BACKGROUND AND AIM
During the past decade, several new drugs were approved for the treatment of pediatric inflammatory bowel disease (IBD). We aimed to evaluate if and how pharmacologic treatment options for pediatric IBD in Switzerland have changed over time.
PATIENTS AND METHODS
Data from the pediatric Swiss IBD Cohort Study, a national prospective cohort study initiated in 2006, were analyzed. Patients were divided into two groups: patients with IBD diagnosis until 2009 (168 patients) and patients with IBD diagnosis in 2010 and after (210 patients). Both groups were analyzed regarding the past and the current therapies as well as need for surgery.

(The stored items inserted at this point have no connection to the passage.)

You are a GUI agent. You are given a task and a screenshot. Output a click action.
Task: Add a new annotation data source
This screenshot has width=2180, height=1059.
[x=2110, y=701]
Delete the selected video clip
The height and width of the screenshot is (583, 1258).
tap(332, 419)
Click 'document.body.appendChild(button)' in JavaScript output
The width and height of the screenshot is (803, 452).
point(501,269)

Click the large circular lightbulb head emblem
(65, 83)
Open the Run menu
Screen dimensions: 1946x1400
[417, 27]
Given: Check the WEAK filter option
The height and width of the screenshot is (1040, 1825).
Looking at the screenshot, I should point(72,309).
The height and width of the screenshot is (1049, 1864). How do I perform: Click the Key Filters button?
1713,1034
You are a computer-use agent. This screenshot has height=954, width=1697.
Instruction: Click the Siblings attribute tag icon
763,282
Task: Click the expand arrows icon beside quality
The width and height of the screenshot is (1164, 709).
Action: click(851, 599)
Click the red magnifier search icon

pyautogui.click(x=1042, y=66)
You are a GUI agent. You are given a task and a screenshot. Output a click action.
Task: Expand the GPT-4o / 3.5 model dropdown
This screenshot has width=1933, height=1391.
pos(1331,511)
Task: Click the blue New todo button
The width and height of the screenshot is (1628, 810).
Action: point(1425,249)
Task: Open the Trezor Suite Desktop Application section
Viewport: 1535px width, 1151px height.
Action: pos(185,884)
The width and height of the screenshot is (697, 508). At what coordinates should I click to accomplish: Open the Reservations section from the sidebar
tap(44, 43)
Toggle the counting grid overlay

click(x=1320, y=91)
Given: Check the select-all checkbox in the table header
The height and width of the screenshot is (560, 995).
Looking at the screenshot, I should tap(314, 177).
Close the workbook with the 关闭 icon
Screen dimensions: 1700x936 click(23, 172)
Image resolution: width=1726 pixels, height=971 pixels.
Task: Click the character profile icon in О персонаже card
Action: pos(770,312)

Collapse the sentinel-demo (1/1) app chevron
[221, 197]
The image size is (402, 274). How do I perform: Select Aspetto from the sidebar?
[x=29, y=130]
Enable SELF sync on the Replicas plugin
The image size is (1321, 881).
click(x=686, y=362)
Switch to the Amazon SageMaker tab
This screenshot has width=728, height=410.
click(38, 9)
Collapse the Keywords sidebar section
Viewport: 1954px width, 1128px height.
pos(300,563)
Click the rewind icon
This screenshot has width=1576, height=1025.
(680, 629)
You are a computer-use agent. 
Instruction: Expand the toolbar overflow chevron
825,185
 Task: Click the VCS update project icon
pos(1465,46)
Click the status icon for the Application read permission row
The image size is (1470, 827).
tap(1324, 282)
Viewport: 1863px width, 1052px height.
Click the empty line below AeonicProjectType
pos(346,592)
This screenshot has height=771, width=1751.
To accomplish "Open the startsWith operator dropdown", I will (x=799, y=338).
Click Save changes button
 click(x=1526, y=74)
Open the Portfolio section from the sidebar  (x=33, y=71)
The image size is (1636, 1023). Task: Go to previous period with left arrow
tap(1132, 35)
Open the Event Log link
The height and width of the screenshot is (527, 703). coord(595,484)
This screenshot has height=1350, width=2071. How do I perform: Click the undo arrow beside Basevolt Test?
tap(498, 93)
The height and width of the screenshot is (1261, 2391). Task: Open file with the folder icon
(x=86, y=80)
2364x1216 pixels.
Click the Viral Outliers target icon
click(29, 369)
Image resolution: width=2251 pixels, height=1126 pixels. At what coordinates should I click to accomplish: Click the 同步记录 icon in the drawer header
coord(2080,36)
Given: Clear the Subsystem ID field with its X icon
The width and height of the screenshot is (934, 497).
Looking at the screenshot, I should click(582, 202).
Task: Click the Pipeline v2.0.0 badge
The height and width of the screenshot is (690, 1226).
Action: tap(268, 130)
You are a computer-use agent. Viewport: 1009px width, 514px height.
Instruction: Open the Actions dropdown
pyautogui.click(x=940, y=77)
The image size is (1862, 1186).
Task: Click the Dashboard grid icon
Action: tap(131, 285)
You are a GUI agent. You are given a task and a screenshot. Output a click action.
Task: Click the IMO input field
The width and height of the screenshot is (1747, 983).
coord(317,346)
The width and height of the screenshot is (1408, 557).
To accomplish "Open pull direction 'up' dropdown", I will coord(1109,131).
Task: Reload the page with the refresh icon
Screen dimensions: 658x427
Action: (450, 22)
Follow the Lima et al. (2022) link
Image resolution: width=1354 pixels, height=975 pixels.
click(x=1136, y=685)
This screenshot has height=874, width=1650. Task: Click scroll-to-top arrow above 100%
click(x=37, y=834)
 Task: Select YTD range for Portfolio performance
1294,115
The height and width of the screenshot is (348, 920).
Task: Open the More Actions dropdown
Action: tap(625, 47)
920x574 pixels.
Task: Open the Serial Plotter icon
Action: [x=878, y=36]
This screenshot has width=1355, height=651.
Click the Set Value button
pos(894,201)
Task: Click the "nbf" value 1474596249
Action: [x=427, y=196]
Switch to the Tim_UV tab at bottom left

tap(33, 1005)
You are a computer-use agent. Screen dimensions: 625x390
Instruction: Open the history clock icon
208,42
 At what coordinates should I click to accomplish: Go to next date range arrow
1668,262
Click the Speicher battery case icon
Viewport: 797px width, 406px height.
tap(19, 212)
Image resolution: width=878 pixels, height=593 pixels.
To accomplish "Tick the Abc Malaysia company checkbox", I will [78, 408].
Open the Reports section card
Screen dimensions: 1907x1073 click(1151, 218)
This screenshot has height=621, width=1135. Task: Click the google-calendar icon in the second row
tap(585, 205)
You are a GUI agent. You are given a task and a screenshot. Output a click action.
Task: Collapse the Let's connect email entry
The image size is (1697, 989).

Overall, 378 pediatric patients with IBD were analyzed, of which 51.9% had Crohn's disease (CD) and 48.1% had ulcerative colitis/indeterminate colitis. Median age at diagnosis was 12 years. The majority (65.4%) of the patients with ulcerative colitis experienced pancolitis, whereas 45.4% of patients with CD presented with ileocolonic disease at diagnosis. A decreased use of corticosteroids in pediatric patients with CD can be found after 2010 (P=0.041). Use of 5-aminosalicylic acid for patients with CD was dramatically reduced after the year 2010 (33.5 vs. 67.7% after 6 years of disease). A significant shift toward earlier use of biologicals could be shown after 2010 (P<0.001). However, there was no significant decrease of surgery rate after 5 years of disease.
In the past decade, a significant earlier use of anti-tumor necrosis factor-α agents in pediatric patients with IBD was observed with steroid-sparing effect in patients with CD. However, this change was not associated with reduction of surgery.